#### FRAGMENTO SELECCIONADO
Conozca a la élite Erasmus: ¿estrellas brillantes en una recesión global?

Artículo publicado el 1 de Febrero de 2010
Artículo publicado el 1 de Febrero de 2010
¿Qué tienen en común un inglés gritón, una esbelta vampiresa ucraniana, un lanzado casanova polaco y un francés que toca la gaita? Bromas aparte, todos son miembros de YRN, la red juvenil de las regiones europeas. Aproximadamente 150 personas se encuentran cada año para ver cómo Europa puede ayudarles a superar la depresión económica

Charlotte Kudé, de 18 años, bastante resuelta, parece incluso intimidatoria cuando realiza su discurso de bienvenida en una pequeña sala de conferencias ante 'euro-jóvenes' que parpadean ante ella. En una edad en la que muchos de nosotros estábamos ocupados liando y fumando cigarrillos y teníamos una mirada malhumorada, ella ha logrado ser elegida presidente de una red juvenil que representa a 270 regiones de 33 países distintos. Su audiencia no proviene tan sólo de Milán, Frankfurt o Berlín, sino de regiones tan diversas como la tímidamente soleada Gavleborg, en Suecia, el archipiélago atlántico de las Azores y las regiones del este de Georgia. Ésta es la verdadera generación internacional de Europa: un manojo de veinteañeros que no dudan en subirse a un avión rumbo a París para asistir a una conferencia de tres días realizada completamente en inglés, y donde la mayor parte de ellos tiene un buen dominio de dos idiomas además del materno, como mínimo. La sociedad post-Erasmus, que se ha encontrado privada de su derecho a representación por la avaricia de los banqueros de mediana edad, está más lista que nunca para utilizar Europa para recuperar su futuro.

Cada recién llegado es acogido con gritos de alegría y de reconocimiento por los otros participantes; esta dispar colección de jóvenes regionales ha establecido una firme red de comunicación desde que se produjo la última reunión hace un año. Demasiados hombres de negocios excesivamente zalameros a la espera, como tiburones, alrededor del enorme cebo que resulta estos jóvenes ambiciosos, todos ellos conscientes de que es sólo cuestión de tiempo antes que estos novatos que se ríen tontamente lleguen a ser las piezas de ajedrez que encajen en la política europea.

El participante Mikko Savola es un corpulento granjero de 28 años, miembro del consejo regional del sur de Ostrobotnia, Finlandia. “En el futuro, toda esta gente estará en la política,” dice bruscamente. “Esto es como unas prácticas. Los jóvenes pueden entrar en puestos de poder, si trabajan para ello. Yo me uní al consejo regional con 19 años”. No se equivoca: El lituano Vaida encabeza un proyecto de regeneración internacional urbano en países bálticos; el melenudo adolescente británico Louis distribuye generosamente llamativas tarjetas de visita promoviendo su negocio de diseño de web; y cuando durante una mesa redonda se pregunta a los participantes cuántos tienen la intención de comenzar su propio negocio, la mayoría de las manos se alzan al instante. “Las distintas regiones tienen maneras de pensar diferentes”, explica Bart Lever, un holandés alto poco convincente. “El reunirnos supone encontrar nuevas soluciones a los problemas de los demás”
########
## [REQUISITOS DE TAREAS]
1. Reproduzca el artículo sobre la red YRN entre "Cada recién llegado" y "la política europea.", ambos incluidos.
2. Convierta en una lista breve el párrafo del artículo sobre la red YRN que empieza con "El participante Mikko Savola", conservando sus datos principales.
#### EXTRACTOS DE ENTRADAS
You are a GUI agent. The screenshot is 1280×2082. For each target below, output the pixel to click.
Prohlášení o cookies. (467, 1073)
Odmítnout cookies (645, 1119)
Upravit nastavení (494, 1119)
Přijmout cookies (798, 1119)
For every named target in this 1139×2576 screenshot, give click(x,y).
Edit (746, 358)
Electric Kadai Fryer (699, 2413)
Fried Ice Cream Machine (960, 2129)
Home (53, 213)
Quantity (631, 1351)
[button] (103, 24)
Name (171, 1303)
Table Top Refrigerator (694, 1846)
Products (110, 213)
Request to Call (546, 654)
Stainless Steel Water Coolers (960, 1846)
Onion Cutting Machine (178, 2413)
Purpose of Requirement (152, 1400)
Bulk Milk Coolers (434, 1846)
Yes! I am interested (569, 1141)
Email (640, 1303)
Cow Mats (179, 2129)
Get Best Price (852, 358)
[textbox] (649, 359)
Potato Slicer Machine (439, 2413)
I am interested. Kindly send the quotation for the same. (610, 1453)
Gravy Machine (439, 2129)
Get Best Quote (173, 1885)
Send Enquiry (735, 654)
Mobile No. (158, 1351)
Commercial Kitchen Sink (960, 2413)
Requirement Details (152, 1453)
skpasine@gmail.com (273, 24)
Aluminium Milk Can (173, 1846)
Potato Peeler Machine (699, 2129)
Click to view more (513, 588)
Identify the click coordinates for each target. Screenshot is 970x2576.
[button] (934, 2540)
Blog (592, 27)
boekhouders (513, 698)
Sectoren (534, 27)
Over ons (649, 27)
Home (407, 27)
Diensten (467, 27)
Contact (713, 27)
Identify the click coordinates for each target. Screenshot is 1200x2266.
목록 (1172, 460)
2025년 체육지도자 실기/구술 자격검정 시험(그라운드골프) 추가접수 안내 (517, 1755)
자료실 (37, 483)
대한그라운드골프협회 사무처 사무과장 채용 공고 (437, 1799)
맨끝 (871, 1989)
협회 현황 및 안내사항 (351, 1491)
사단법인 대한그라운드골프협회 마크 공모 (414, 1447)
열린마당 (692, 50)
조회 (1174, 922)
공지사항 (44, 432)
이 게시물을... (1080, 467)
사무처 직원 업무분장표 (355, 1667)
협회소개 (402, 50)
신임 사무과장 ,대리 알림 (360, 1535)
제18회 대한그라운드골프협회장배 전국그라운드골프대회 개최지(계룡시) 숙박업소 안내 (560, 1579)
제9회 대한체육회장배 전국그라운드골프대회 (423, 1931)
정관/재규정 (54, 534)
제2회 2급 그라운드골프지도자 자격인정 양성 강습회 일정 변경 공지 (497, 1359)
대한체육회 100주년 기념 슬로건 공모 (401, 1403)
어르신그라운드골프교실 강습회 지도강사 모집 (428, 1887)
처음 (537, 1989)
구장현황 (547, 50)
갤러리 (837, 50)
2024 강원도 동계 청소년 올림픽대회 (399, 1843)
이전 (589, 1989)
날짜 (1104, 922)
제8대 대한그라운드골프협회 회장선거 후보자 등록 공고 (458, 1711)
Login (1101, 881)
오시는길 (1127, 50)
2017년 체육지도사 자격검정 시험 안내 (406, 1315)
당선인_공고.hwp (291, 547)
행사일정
########
## [RESPUESTAS POR TAREA]
1.
Cada recién llegado es acogido con gritos de alegría y de reconocimiento por los otros participantes; esta dispar colección de jóvenes regionales ha establecido una firme red de comunicación desde que se produjo la última reunión hace un año. Demasiados hombres de negocios excesivamente zalameros a la espera, como tiburones, alrededor del enorme cebo que resulta estos jóvenes ambiciosos, todos ellos conscientes de que es sólo cuestión de tiempo antes que estos novatos que se ríen tontamente lleguen a ser las piezas de ajedrez que encajen en la política europea.

2.
- Mikko Savola es un granjero finlandés de 28 años y miembro del consejo regional del sur de Ostrobotnia, al que se unió con 19 años.
- Según él, toda esa gente estará en la política en el futuro y el encuentro es como unas prácticas. Los jóvenes pueden llegar a puestos de poder si trabajan para ello.
- Vaida, lituano, encabeza un proyecto internacional de regeneración urbana en países bálticos.
- Louis, adolescente británico, reparte tarjetas de visita que promueven su negocio de diseño web.
- En una mesa redonda, la mayoría de los participantes indica que tiene la intención de comenzar su propio negocio.
- Bart Lever, holandés, afirma que las distintas regiones tienen maneras de pensar diferentes y que reunirse supone encontrar nuevas soluciones a los problemas de los demás.